> **EXERCISE DIRECTIONS**
Render only the lines from the one containing "You are a computer-use" through the one containing "[x=226, y=376]", both included, as a Markdown table with columns No. and Line, leaving out blank lines. Omit the pictures from your answer.

> **INPUT MATERIAL**
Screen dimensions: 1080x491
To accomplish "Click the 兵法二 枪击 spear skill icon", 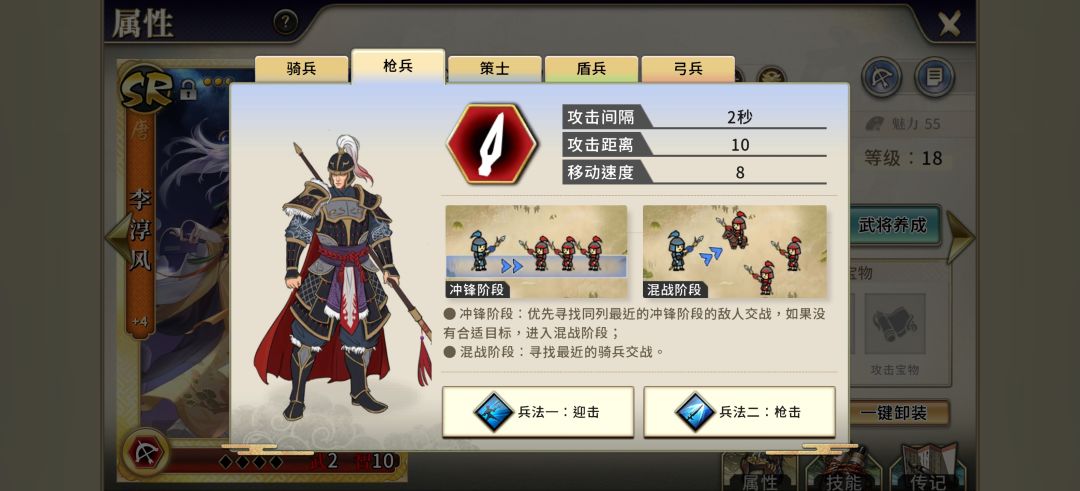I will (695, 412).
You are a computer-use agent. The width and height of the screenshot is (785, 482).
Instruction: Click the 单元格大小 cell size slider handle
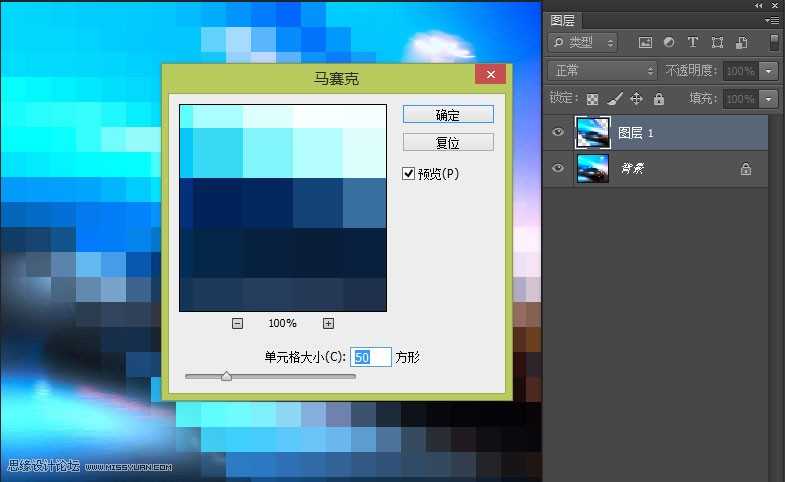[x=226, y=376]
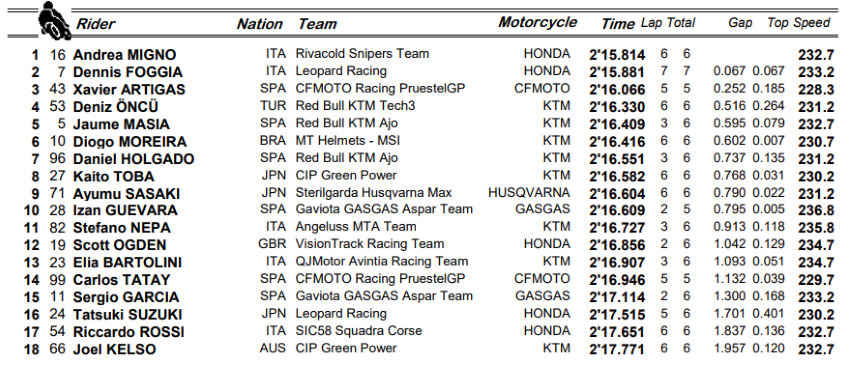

==

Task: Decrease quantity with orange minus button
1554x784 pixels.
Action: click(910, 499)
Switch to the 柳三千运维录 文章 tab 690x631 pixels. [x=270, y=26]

> **WRITTEN SOLUTION**
| No. | Line |
|---|---|
| 1 | You are a computer-use agent. The width and height of the screenshot is (785, 482). |
| 2 | Instruction: Click the 单元格大小 cell size slider handle |
| 3 | [x=226, y=376] |